Z9.平原1号墳全体図.jpg私はこの結論に疑問を持っている。平原遺跡1号墓の周溝からは、弥生後期前半と終末期の土器片が出土している。また、周溝には埋没後に掘られたと考えられている数基の土壙墓が発掘され、これらからは鉄鏃・鉄鉇(ヤリガンナ)・鉄刀子・ノミ状鉄器が出土している。これらからすると、周溝の弥生後期前半の土器片は1号墓が造られた直後のものであり、終末期の土器片は土壙墓が造られた頃のものと考えるのが、事実に即していると思える。しかし、周溝の土器片は無視されている。

年代の決め手になった2号墓南側から土器片は前原
(糸島)市教育委員会の資料によると、「南側の周溝を壊しているみかんの木を植えるための溝から土器片が出土」とある。2号墓の周溝には1号墓の周溝と同じような土壙墓が存在しており、この周溝に存在する弥生終末期の土器片が混入した可能性がある。倭国の歴史解明に重要な役割を果たすであろう平原遺跡1号墓の築造年代を、この土器片に託すわけにはいかない。

z1.甕棺編年1.png弥生時代中期の墳墓に副葬された鏡の型式(表Z1)をみると、漢鏡3期(紀元前100~前25年)の鏡は、紀元前100年から後25年の甕棺に副葬され、漢鏡4期(紀元前25年~後50年)の鏡は、紀元1年から100年の甕棺に副葬されている。中国で盛況な鏡を入手してから墳墓に副葬するまではいずれも50年以内で、3世代以上に渡って伝世することはしていない。
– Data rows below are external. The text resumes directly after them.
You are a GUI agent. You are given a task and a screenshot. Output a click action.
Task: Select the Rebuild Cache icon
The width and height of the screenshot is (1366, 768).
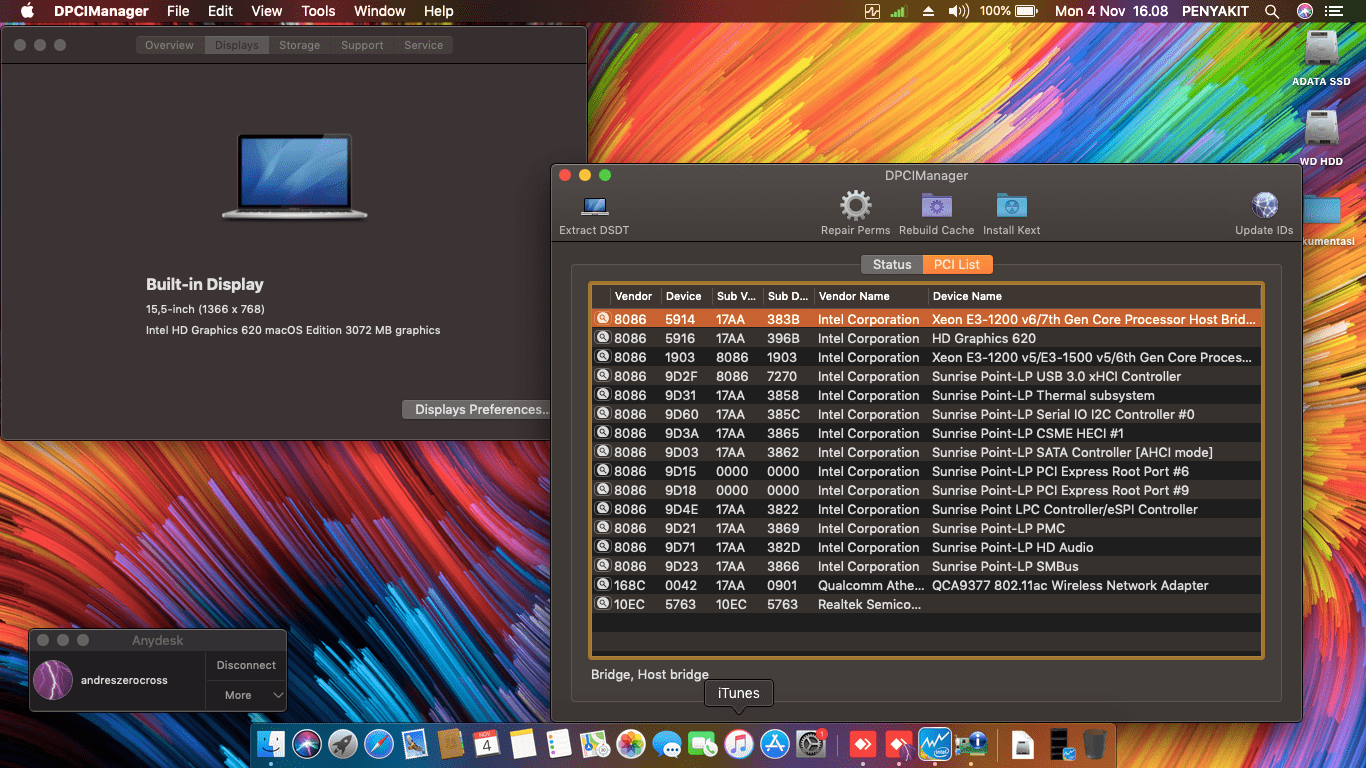(936, 205)
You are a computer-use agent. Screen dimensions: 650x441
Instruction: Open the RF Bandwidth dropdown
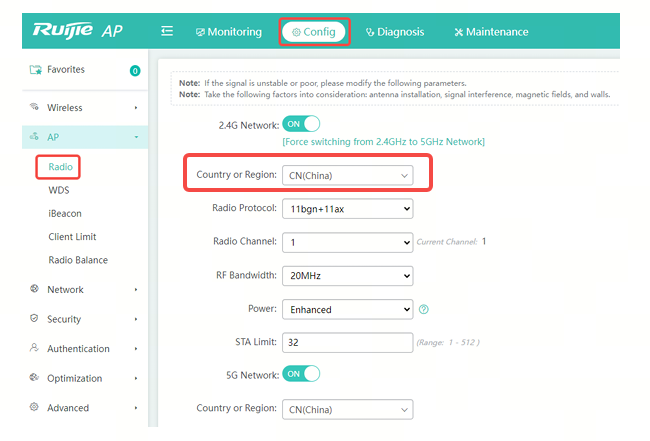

平原遺跡1号墓から出土した漢鏡5期(50年~100年)の鏡からすると、築造年代は西暦50年から150年頃と比定することが出来る。平原遺跡1号墓に眠っていたのは、107年に後漢の安帝に朝貢した倭国王帥升と考え、125年頃の墳墓に副葬されたとしても、墳墓から出土した方格規矩鏡の年代、周溝から出土した土器の年代と齟齬はない。

平原遺跡1号墓の西側30mに平原遺跡5号墓がある。墳丘墓や周濠の規模は1号墓の2分の1程度で、墓壙の中央に木棺が据えられていた。主体部からの出土品はなかったが、同地から漢鏡4期(前25~後50年)の異体字銘帯および方格規矩鏡が出土している。5号墓の築造年代は、周溝から出土した土器や追葬された甕棺の型式が桜馬場式であることから、中期末から後期初頭と考えられており、私の編年表では西暦1~75年にあたる。平原遺跡5号墓の築造年代は、井原鑓溝遺跡と平原遺跡1号墓の中間である。

魏志倭人伝には「其の国(倭国)、もとまた男子を以って王となす。住まること七八十年、倭国乱れ、相攻伐すること年を歴たり、すなわち一女子を共立して王となし、名づけて卑弥呼という。」とある。七八十年続いた倭国の男子王は、井原鑓溝遺跡・平原遺跡5号墓・平原遺跡1号墓に葬られた3代の倭国王であろう。平原遺跡1号墓に眠っていたのは、107年に後漢の安帝に朝貢した三代目倭国王の帥升である。